Amedeo Romagnolo (NCAC, Warsaw)

In high metallicity environments the mass that black holes (BHs) can reach just after core-collapse widely depends on how much mass their progenitor stars lose via winds. On one hand new theoretical and observational insights suggest that early-stage winds should be weaker than what many canonical models prescribe. On the other hand the proximity to the Eddington limit should affect the formation of optically thick envelopes already during the earliest stages of stars with initial masses MZAMS≳100 M⊙, hence resulting in higher mass-loss rates during the main sequence.
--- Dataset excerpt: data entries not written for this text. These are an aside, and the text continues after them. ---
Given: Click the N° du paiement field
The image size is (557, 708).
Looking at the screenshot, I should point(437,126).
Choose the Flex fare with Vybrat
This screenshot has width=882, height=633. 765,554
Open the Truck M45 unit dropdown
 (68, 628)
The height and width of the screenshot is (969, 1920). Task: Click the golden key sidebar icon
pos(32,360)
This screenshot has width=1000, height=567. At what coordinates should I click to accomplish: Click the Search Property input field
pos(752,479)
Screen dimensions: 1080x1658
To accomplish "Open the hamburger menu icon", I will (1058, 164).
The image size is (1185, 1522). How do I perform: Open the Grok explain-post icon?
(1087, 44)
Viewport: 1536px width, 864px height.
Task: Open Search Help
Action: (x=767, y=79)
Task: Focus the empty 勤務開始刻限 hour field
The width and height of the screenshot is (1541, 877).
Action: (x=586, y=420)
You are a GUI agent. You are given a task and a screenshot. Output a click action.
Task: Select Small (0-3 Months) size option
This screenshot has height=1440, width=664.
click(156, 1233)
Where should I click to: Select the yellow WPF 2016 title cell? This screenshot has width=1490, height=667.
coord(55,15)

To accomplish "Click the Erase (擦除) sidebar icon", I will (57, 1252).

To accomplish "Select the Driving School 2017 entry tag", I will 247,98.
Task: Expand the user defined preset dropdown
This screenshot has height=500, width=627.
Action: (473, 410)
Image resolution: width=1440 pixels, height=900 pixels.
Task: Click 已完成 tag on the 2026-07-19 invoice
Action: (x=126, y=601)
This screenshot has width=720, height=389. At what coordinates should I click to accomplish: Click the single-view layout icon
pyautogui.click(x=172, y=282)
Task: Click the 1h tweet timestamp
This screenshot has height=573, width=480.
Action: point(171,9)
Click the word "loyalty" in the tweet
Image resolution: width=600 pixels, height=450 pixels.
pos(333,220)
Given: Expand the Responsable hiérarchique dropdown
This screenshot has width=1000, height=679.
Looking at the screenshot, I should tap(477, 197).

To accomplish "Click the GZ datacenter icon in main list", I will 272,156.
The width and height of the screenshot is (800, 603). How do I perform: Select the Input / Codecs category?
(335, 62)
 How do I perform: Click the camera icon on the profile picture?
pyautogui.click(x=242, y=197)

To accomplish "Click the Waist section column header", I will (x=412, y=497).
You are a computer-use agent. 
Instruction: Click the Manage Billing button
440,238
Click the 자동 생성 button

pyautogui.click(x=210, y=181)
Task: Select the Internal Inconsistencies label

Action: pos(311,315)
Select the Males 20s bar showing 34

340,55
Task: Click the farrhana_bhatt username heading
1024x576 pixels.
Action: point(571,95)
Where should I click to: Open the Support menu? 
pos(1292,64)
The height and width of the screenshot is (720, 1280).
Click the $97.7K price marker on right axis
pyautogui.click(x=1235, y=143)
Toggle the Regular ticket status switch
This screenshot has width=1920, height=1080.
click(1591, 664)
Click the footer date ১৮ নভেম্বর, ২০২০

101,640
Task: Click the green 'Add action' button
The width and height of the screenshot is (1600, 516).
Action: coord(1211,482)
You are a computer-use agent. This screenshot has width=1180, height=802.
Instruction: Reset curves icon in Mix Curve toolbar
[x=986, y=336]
We use the evolutionary codes MESA and Genec to calculate a suite of tracks for massive stars at solar metallicity Z⊙=0.014 which incorporate these changes in our wind mass loss prescription. In our calculations we employ moderate rotation, high overshooting and magnetic angular momentum transport. We find a maximum BH mass MBH,max=28.3 M⊙ at Z⊙. The most massive BHs are predicted to form from stars with MZAMS≳250 M⊙, with the BH mass directly proportional to its progenitor's MZAMS. We also find in our models that at Z⊙ almost any BH progenitor naturally evolves into a Wolf-Rayet star due to the combined effect of internal mixing and wind mass loss. These results are considerably different from most recent studies regarding the final mass of stars before their collapse into BHs. While we acknowledge the inherent uncertainties in stellar evolution modelling, our study underscores the importance of employing the most up-to-date physics in BH mass predictions.